Accessing Wisdom and Resources Through Gratitude 

You likely have noticed that it's sometimes easier to find and feel gratitude for what you have when you witness the suffering of others. It's hard to emphasize enough how helpful focusing on gratitude can be. It is an easily accessible way to cultivate emotional resilience and resources. In addition, when you get more specific about focusing on gratitude, it teaches you how to live a thriving life and care for others in a way that truly contributes. 

Let's look at two specific ways to access wisdom and resources through gratitude practice.

Absorbing the felt sense of gratitude

Learning to soak in the felt sense of an experience means slowing down. This is especially helpful in times like these, when health and well-being feel  even more precious. A moment seems to slow down when you bring a particular quality of focus and attention to it. Here are some simple steps for bringing a greater quality of attention and focus to the experience of gratitude. 

  1. As you notice gratitude, intentionally relax your face, shoulders, the muscles around your heart, and any other parts of you that you can intentionally relax. 

  2. Identify where in your body you most easily notice the sensation of gratitude.

  3. When you find the feeling of gratitude in your body, rest your attention there and invite that sensation to spread, following it little by little through your whole body.

  4. Notice if gratitude has a color, a shape, or movement.

  5. Notice how deep in your body you feel the gratitude. Can you feel it all the way into the marrow of your bones? Can you feel it expanding out past your body? 

Being able to soak in the experience of gratitude without words or story balances your physiology, strengthens your immune system, and opens your heart.

Express gratitude with specificity 

When you identify needs and the specific actions that meet those needs, you are expressing gratitude with specificity. This form of gratitude practice contributes to collaborating well with others, caring for others, and caring for yourself. When you are struggling in a relationship with yourself or another, you are often pulled into focusing on the problem: what's not working and how you can fix each other. Creative solutions to difficulties arise when there is a trusted sense that each person is seen and appreciated. And when you learn to express gratitude with reference to specific needs and actions, you teach yourself what really works for you. In this way, your decisions become wiser and your requests clearer.

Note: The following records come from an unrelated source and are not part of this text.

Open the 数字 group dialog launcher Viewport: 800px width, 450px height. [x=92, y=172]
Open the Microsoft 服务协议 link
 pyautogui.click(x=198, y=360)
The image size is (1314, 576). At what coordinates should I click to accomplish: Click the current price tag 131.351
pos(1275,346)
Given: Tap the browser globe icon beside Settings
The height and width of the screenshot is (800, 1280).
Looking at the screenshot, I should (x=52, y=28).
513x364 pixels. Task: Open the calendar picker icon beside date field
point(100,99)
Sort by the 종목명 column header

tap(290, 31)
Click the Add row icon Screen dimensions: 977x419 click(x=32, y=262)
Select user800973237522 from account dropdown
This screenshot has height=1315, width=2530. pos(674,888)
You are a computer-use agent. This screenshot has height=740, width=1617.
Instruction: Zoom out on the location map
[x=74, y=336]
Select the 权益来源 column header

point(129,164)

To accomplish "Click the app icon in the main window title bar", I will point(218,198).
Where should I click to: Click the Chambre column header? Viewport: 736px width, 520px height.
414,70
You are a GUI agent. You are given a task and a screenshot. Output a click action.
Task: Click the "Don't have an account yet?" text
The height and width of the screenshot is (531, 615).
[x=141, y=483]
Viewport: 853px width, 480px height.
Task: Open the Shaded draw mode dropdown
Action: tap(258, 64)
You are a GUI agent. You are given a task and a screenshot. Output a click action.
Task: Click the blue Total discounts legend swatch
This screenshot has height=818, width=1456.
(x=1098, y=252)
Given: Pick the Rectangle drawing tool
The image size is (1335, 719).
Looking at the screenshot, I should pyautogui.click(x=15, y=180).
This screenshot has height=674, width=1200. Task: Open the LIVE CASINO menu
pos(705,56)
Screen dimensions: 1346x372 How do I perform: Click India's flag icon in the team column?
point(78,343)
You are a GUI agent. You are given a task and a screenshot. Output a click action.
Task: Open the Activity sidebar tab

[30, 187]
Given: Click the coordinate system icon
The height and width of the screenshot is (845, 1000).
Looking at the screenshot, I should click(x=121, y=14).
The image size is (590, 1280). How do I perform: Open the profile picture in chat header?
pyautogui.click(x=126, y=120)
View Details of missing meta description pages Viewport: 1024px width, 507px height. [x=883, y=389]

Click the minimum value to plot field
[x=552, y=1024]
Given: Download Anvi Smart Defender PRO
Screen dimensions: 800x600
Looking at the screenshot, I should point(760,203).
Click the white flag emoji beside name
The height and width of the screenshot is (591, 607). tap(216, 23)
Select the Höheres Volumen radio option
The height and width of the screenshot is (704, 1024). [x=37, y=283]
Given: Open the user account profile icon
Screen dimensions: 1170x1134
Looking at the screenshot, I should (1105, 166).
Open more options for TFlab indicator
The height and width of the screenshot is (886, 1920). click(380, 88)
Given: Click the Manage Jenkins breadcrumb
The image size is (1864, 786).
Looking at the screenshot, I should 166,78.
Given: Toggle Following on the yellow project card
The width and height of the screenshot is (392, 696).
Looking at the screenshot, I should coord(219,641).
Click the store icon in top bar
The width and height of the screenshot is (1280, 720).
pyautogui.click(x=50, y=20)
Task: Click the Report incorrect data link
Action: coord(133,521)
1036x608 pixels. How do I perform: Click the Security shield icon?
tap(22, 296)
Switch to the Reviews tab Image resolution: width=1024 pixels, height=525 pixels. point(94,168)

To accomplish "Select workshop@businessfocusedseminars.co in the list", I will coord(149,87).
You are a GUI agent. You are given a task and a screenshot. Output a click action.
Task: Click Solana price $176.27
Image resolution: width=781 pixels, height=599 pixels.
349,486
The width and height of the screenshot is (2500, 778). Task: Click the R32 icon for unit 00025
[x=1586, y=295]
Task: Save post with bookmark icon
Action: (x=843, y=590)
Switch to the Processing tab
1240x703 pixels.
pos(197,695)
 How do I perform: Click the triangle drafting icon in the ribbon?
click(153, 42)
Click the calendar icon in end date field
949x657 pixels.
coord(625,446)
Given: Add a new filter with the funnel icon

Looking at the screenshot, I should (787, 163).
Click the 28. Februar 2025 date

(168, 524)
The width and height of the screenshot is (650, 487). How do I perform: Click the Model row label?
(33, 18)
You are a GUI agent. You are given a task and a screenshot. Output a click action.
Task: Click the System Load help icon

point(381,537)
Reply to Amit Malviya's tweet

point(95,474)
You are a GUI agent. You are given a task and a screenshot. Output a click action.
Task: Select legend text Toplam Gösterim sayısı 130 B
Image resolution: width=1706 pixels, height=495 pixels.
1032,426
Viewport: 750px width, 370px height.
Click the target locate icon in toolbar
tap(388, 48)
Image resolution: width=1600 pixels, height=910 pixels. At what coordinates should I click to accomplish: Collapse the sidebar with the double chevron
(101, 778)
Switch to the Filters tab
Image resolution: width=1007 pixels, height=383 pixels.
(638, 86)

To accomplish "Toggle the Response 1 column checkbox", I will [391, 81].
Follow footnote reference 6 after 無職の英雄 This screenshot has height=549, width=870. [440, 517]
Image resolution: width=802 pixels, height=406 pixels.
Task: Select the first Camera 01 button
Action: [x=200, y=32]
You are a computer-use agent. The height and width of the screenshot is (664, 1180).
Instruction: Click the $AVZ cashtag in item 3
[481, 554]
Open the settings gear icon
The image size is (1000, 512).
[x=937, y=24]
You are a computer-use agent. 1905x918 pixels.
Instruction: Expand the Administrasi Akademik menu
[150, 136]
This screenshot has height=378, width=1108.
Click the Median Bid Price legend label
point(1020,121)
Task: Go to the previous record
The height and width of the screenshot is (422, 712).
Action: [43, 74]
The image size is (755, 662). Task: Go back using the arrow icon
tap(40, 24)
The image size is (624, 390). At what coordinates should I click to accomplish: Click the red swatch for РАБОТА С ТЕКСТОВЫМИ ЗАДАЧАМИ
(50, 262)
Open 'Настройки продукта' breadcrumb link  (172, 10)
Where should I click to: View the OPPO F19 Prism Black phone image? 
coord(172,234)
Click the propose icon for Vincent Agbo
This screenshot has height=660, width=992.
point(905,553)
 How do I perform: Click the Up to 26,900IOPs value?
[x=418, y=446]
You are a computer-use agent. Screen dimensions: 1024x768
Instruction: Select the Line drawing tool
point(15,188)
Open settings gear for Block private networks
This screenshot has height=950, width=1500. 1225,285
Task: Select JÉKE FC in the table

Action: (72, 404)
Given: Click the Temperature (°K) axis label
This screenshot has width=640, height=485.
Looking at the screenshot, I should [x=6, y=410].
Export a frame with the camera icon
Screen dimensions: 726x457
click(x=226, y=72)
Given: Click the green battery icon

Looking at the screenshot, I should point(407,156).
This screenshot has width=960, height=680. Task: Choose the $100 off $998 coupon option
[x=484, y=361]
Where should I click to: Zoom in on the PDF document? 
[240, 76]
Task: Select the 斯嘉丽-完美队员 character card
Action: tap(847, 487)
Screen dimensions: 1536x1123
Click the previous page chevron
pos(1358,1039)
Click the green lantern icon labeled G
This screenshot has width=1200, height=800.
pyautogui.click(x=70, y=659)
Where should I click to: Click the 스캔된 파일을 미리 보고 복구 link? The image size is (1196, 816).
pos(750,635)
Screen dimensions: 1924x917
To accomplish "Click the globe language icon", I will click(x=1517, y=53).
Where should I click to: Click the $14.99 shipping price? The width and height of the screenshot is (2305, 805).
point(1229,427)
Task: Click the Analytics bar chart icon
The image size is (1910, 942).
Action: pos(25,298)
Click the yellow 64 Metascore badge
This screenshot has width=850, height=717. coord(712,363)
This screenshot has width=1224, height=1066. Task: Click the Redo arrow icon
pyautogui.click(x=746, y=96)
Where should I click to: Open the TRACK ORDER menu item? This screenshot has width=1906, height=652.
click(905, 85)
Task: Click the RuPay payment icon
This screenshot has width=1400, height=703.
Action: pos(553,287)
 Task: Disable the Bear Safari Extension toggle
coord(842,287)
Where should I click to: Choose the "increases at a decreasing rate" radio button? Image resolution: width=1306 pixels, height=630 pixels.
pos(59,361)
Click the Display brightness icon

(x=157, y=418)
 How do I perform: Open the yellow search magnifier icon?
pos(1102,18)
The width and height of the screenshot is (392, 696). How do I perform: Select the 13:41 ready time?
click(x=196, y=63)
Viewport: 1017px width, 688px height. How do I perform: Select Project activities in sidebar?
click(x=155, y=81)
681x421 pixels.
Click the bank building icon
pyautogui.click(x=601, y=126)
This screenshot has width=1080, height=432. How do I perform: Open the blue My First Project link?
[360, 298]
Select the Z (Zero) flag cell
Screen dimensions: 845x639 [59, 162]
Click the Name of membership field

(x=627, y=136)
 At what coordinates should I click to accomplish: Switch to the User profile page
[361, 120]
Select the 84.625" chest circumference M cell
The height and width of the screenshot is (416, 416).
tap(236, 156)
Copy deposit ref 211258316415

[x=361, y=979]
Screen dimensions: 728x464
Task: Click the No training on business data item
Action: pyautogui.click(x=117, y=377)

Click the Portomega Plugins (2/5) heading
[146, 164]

Let's look at an example with a couple that comes to me wanting skills and understanding regarding their problems. I notice that they are meeting a lot of needs for each other, but are missing a practice of gratitude and the important information that expressing it provides.

When I invite them to express gratitude or celebration, one partner offers, “This week, you were just more there, softer.” When I asked about what was said or done that gave that sense, it took a few minutes before she could identify her partner’s specific behaviors. Finally, she said to her partner, "This week I noticed that when I said something as you were passing by, you stopped and turned to look at me as I talked." I then asked her to name the needs that were met when her partner did this. The list was long: support, collaboration, communion, being heard, connection, and love. 

Her partner was surprised at hearing how many needs were met through this simple willingness to stop and listen when she spoke.

Identifying and sharing both the specific thing that someone said or did and the needs that were met for you is powerful for both you and the person listening. To be able to express gratitude in this specific way requires two things. First, that you stay on the lookout for what contributes to you and  share it right away before you forget the specifics. Second, that you are familiar with the list of universal needs so that this vocabulary is immediately available to you. When you have this vocabulary and practice in place, expressing gratitude becomes easy and frequent. 

Here are some examples of expressing gratitude by including the observation and the need: 

  • When I walk into a clean kitchen I feel inspired about cooking. Thank you for your hard work.

  • Thanks, reminding me of my successes in the past helps me find my confidence.

  • Thanks, I soak up so much warmth from your hugs.

  • Seeing your smile helps me feel relaxed. 

  • I really get that you hear me when you say it back like that. Thank you, I feel relieved to know I'm heard.

  • Wow, you remembered my allergies when you made dinner for us. I feel so taken care of. 

  • When you get home and come straight to find me for a hug, my heart fills up because I know I am loved.

  • Wow, as I look at your project I imagine all the work and skill it required. I'm grateful for the sense of collaboration and teamwork.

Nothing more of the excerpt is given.